Gambie:Des étudiants casamançais écartent l’intervention militaire

17 - Décembre - 2016

La situation postélectorale en Gambie, marquée par l’impasse, malgré la visite de la délégation de la Communauté économique des Etats de l’Afrique de l’Ouest (Cedeao) préoccupe les voisins immédiats du pays frère. Un collectif d’étudiants ressortissants de la Casamance, la partie sud du Sénégal et de la Gambie a exprimé toute son inquiétude face un possible règlement militaire de la crise dans ce dernier pays. Face à la presse hier, vendredi 16 décembre, Mamina Diédhiou, un des responsables dudit collectif et compagnie ont invité les chefs d’Etat de la Cedeao à privilégier le règlement pacifique de la question.
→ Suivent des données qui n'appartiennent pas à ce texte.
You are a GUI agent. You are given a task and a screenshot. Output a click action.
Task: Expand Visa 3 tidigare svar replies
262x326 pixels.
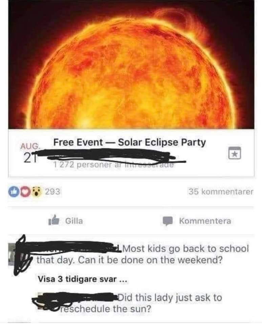(82, 279)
Ils ont, en effet, demandé aux dirigeants, en conclave ce jour, samedi 17 décembre, à Abuja sur la situation postélectorale en Gambie, à favoriser la voie diplomatique pour sortir le pays de Yahya Jammeh de cette crise. Cela, en dépit de l’entêtement du président sortant, Yahya Jammeh, de s’agripper au pouvoir, malgré l’élection de Adama Barrow, le 1er décembre dernier. Pour cause, Mamina Diédhiou, porte-parole de ces jeunes estime que «le défi mondial actuel reste la sécurité, la promotion de la paix et la réconciliation des peuples divisés. Aujourd’hui, face à la menace de la paix mondiale, nous pensons que la situation en
Gambie mérite une analyse profonde et objective». S’expliquant, il pense que «notre pays, le Sénégal, de par sa position géographique particulière avec la Gambie (à l’intérieur) est aujourd’hui interpellé et devra répondre devant l’histoire, face à l’avenir incertain qui se dessine en Gambie et qui peut toucher notre pays et plus particulièrement la partie Sud». Pis, ces jeunes casamançais préviennent que la situation entre ethnies frontalières risque de dégénérer si rien n’est fait le plus vite possible. Ils soutiennent que, «constatant l’inexistence de frontières socioculturelles entre les pays voisins de la Sénégambie, une guerre risque d’entraîner cette partie de l’Afrique de l’Ouest vers un terrible choc». Faisant, par ailleurs, allusion à la crise casamançaise qui n’a que trop duré, Mamina Diédhiou et compagnie disent qu’ils ne veulent «plus vivre le calvaire de l’instabilité dans la région sud en plus de la crise casamançaise». Pour eux, un danger guette la contrée et que tous les moyens, sauf l’intervention militaire, peuventêtre utilisés pour régler cette situation.